As it turns out, there is not much evidence for inborn talent and inborn limits being that important in most areas – and there is plenty of evidence for the essential role of practice. Let’s take music. It’s one of those skills where people tend to think having natural talent – “a gift” – is important.

Yet when researchers in Great Britain studied young people introduced to study of music, they found no evidence for such a thing. These people varied widely – some of them had given up their instrument relatively early on, and some of them were top music school students. There was only one factor that explained their level of musical accomplishment. That factor was how much they practiced. The grading system used in Britain to grade young instrumentalists consists of nine grades. It turns out that you can’t reach any of those grades without putting in a given amount of practice. The researchers found no shortcut for musical talent; if some reached a grade earlier than others, it was because they practiced more.

So talent plays the second fiddle to practice when it comes to music. There are many other disciplines – like social skills, math and sports – of which people tend to think in terms of talent, when it is in fact the development of skill through practice that makes the difference. Even physical strength is to a large degree about skill; how many fast twitch muscle fibers you have matters, but so does how well you can contract and coordinate those muscles. Both the amount of muscle fibers and muscle control can be increased with training.

Practice matters. Is that it? The only thing that we need to do to become excellent guitar players, or writers, or chess players, is to just put in enough hours? No. If that were enough, everyone would eventually become great at what they do for a living. This doesn’t always happen – in fact people often become less good at what they do as time goes on. Would you make a bet that a senior teacher is better than one who has only been teaching for a few years? Only if you didn’t care too much about winning. Making the same bet about computer programmers wouldn’t be any safer.

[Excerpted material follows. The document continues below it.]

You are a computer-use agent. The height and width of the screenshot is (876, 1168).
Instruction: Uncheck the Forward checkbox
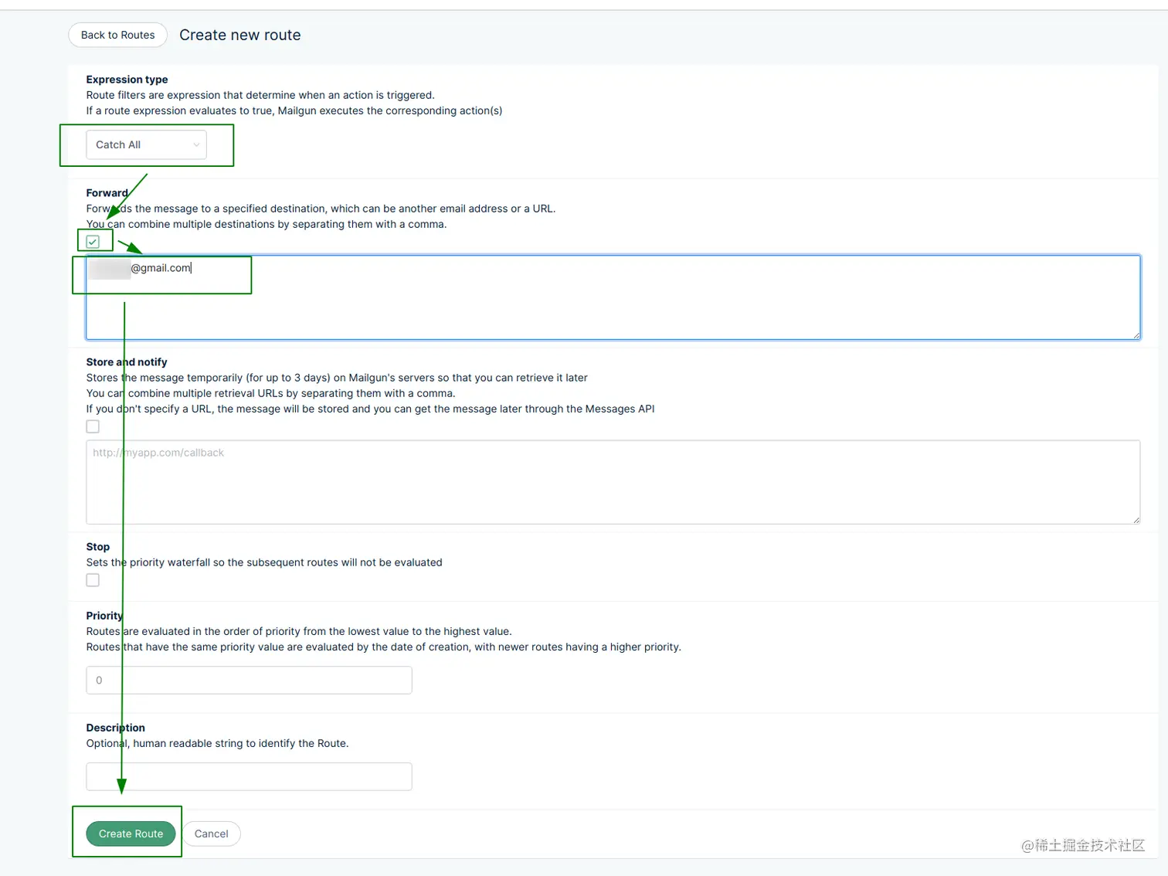(93, 242)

Practice is not enough. It’s not enough to just keep on working and expect to become great at what you do – or even better at it. For practice to be useful, it has to be more than just mindless repetition. As the saying goes, practice doesn’t make perfect, perfect practice makes perfect.

Practice that gets results is specifically designed to improve performance. Ideally, it should be designed by someone who knows what he is doing. There are many skills that are very difficult to learn without the assistance of a coach or a teacher. Others may be less difficult to learn alone, but a teacher is needed to learn them well and to learn them fast. Well-designed practice typically involves breaking a skill down to its components and working on improving them separately as well as a whole.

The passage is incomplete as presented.